查看节点的age，看看status和age之间是否有任何关联。可能只有新节点有问题，因为节点映像中发生了一些变化。 version字段将帮助你快速知道你是否在kubelet上有版本冲突，并且可能已经知道由于kubelet和API服务器之间的不同版本而产生的bug。
下面这句我没看懂，有懂的朋友留个言
The internal IP can be useful if you see IP addresses outside of the subnet。可能一个节点用一个不正确的静态IP地址启动，你的CNI插件无法将流量路由到工作负载。
OS-IMAGE、KERNEL-VERSION和CONTAINER-RUNTIME都是可能导致问题的差异的良好指示器。你可能只会在特定的操作系统或运行时遇到问题。这些信息将帮助你快速锁定潜在的问题，并知道从哪里更深入地查看日志。

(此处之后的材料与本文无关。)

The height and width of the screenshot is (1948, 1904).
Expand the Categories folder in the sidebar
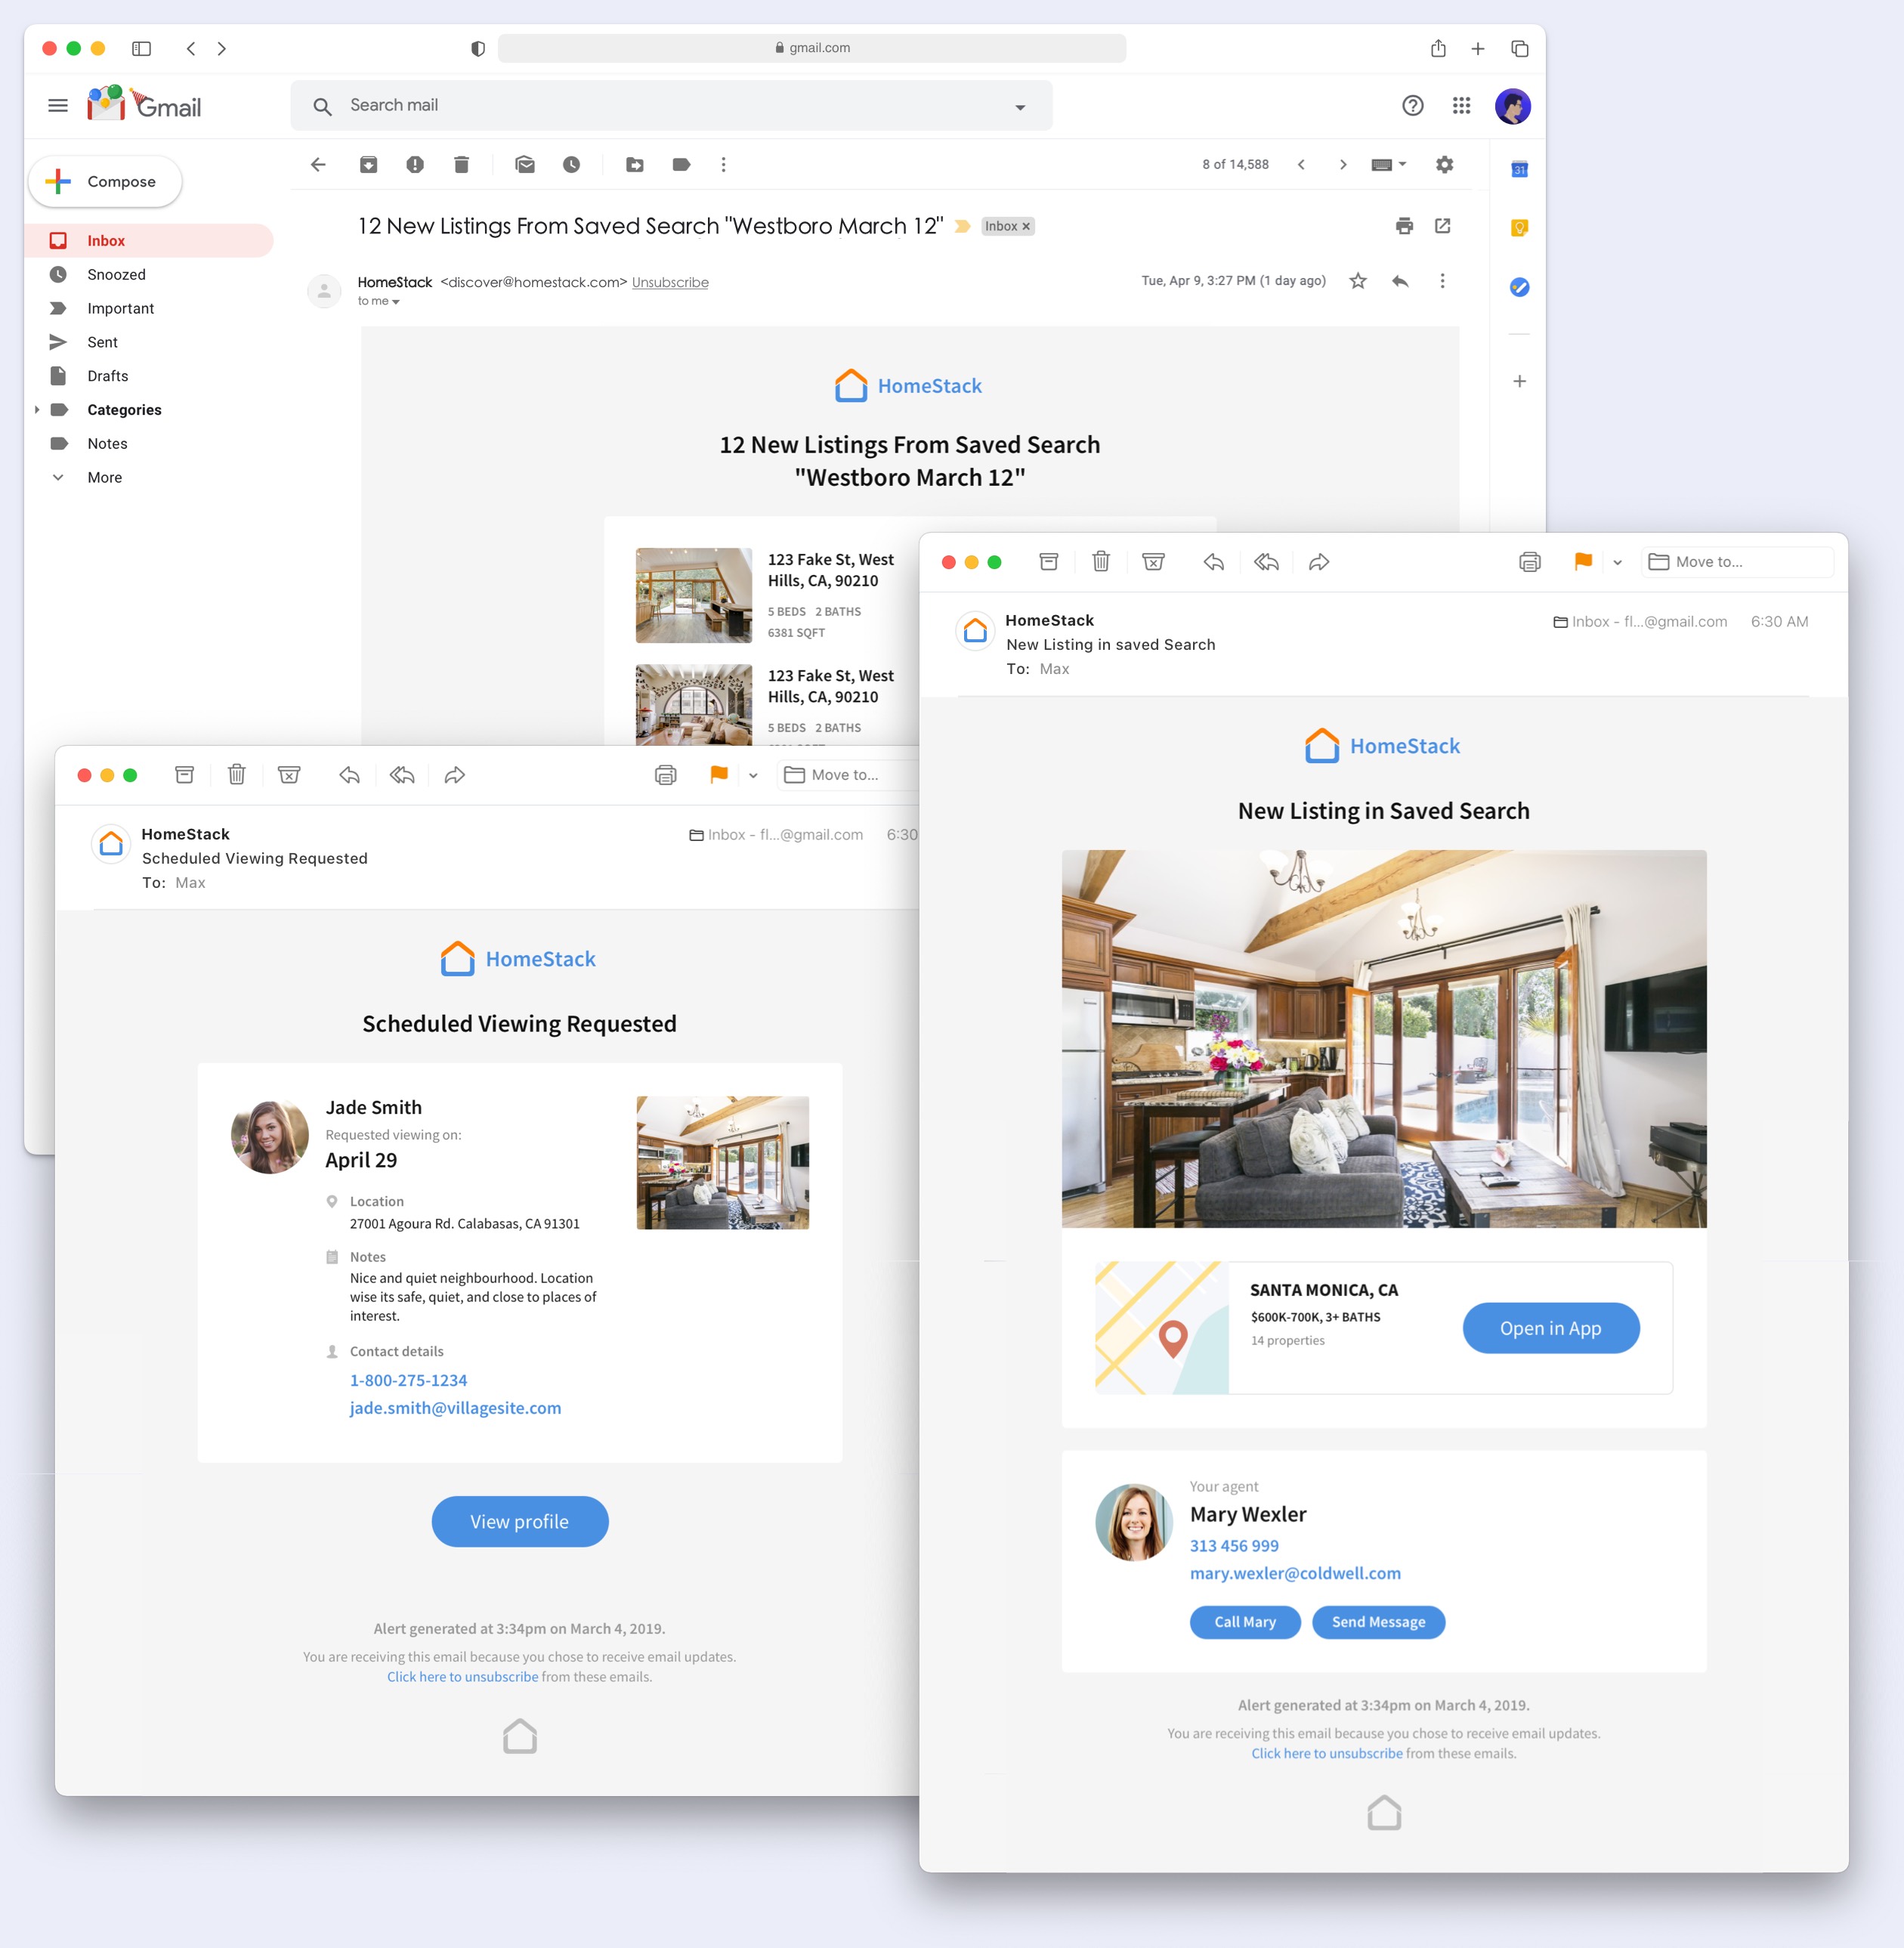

7. kubectl get pods -A -o wide

$ kubectl get pods -o wide NAME READY STATUS RESTARTS AGE IP NODE NOMINATED NODE READINESS GATES redis-649c84fc8d-w98gv 1/1 Running 0 33d 172.16.36.112 k8s-node1
最后是收集信息的命令。与列出节点一样，你应该首先查看状态列并查找错误。就绪列将显示需要多少个pod和正在运行的pod。
使用-A将列出所有命名空间中的pod，而-o wide将显示IP地址、节点和指定pod的位置。使用列出节点的信息，你可以查看哪些pod在哪些节点上失败了。将这些信息与操作系统、内核和容器运行时等细节联系起来，可能会让你了解修复集群所需的信息。

8. kubectl run a –image alpine –command — /bin/sleep 1d

有时，调试的最佳方法是从最简单的示例开始。这个命令没有任何直接输出，但是您应该可以从中看到一个名为“a”的运行荚果。
如果是我单独调试的话，我喜欢单一字母作为名字来调试容器,因为它很容易迭代(如b, c, d)。在调试的时候我经常喜欢把旧的容器（a相对于b来说）留下，因为可以看出b和a之间的运行的区别，然后，通过日志查看它们的不同情况。
通过kubectl descript pod a这样的命令来查看一些已经停止运行的pod，然后通过查看events来看看这个pod发生了什么。

总结

使用这些命令，你应该能够开始使用任何集群，并了解它是否足够健康，可以运行工作负载。还有其他需要考虑的事情，比如CoreDNS伸缩性、负载平衡、卷、中央日志记录和度量。这里的命令应该在云中或预置环境（on-premise）中工作。
如果你需要排除节点或外部资源(例如负载均衡器)的故障，那么你应该查看你的控制器和API server的错误日志。根据问题的不同，你可能需要查看kube-proxy、CNI插件或service mesh sidecar容器日志。